A combat air vehicle, for example a bomber, must fly close to the ground in order to reach its target without being detected and intercepted by the enemy. The general problem of flying as close as possible to the ground along a given flight path is known as the “terrain-following” problem. Early terrain following systems used active on-board sensors to determine the aircraft's position and terrain clearance. Radiation emitted by such active sensors could be detected by the enemy. As early as 1981, Alson C. Woodward and Wayne M. Hoover (“Passive terrain following using stored map and global positioning system”, IEEE NAECON 0547-3578/81/0000-0079) recognized that an aircraft with an on-board GPS receiver could follow a pre-stored reference terrain profile while using the GPS receiver to measure its own position. The aircraft actually follows a pre-stored reference flight profile that corresponds to the terrain profile. The design of the flight profile is an optimization problem: within the constraints of the aircraft's performance limitations, how close can the aircraft fly to the ground while following the flight path?

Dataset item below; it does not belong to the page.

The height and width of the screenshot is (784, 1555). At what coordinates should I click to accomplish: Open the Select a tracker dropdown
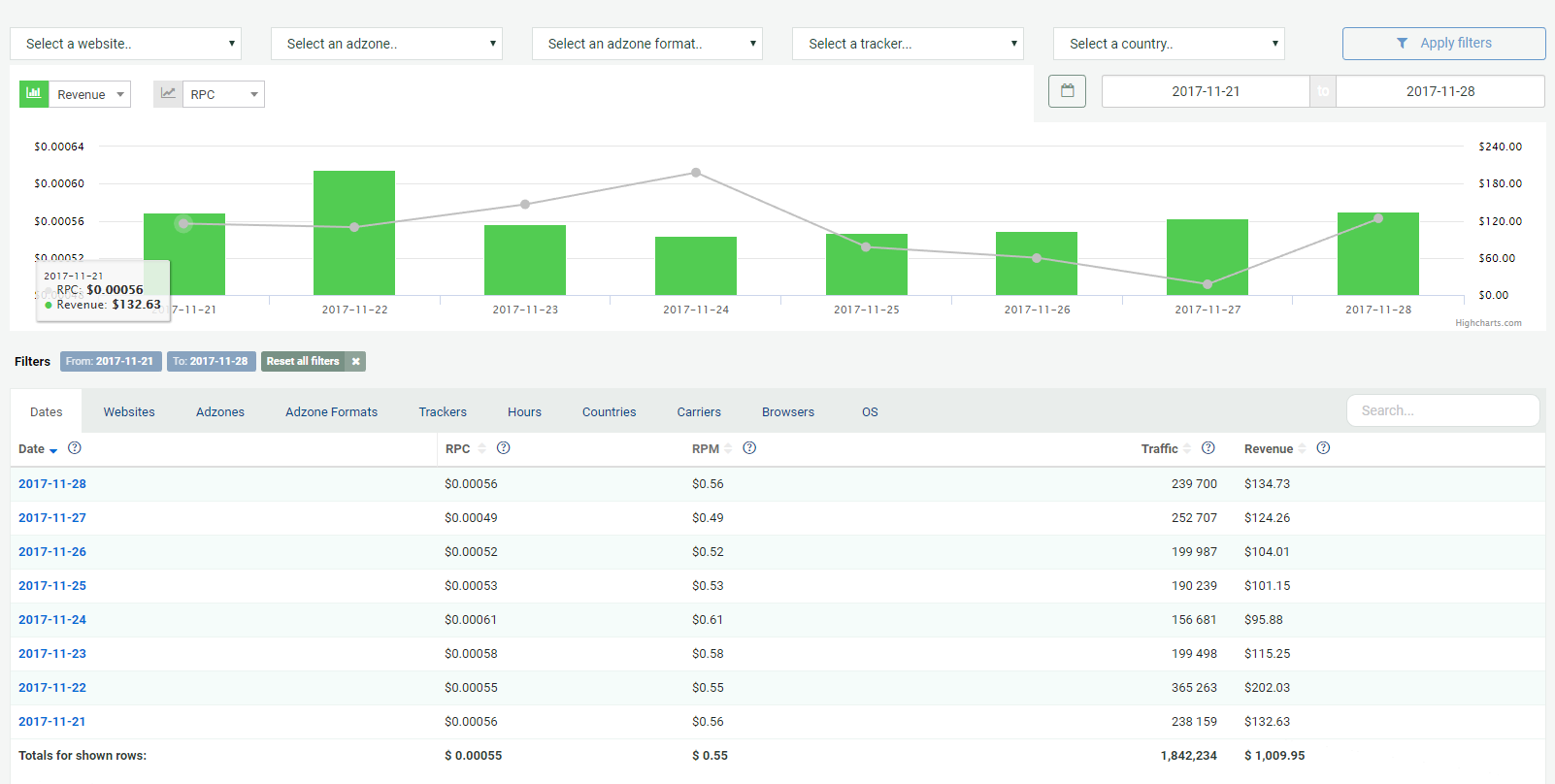(907, 44)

See, for example, Ping Lu and Bion L. Pierson, “Optimal aircraft terrain-following analysis and trajectory generation”, Journal of Guidance, Control and Dynamics vol. 18 no. 3, May-June 1995. Usually, this optimization problem is solved iteratively.
One problem with the use of a pre-stored reference flight profile is that the actual flight profile followed by the aircraft usually deviates from the reference flight profile because of navigational uncertainties. These navigational uncertainties could be accounted for by computing the reference flight profile with respect to an “inflated” reference terrain profile, as described below; but at the cost of obtaining a suboptimal flight profile. The flight profile would be suboptimal because inflation in advance of the reference terrain profile necessarily would have to be based on “worst case” navigational uncertainties. There is thus a widely recognized need for, and it would be highly advantageous to have, a method for real time computation of a reference flight profile that would account for actual navigational uncertainties and so be less suboptimal than a reference flight profile computed in advance.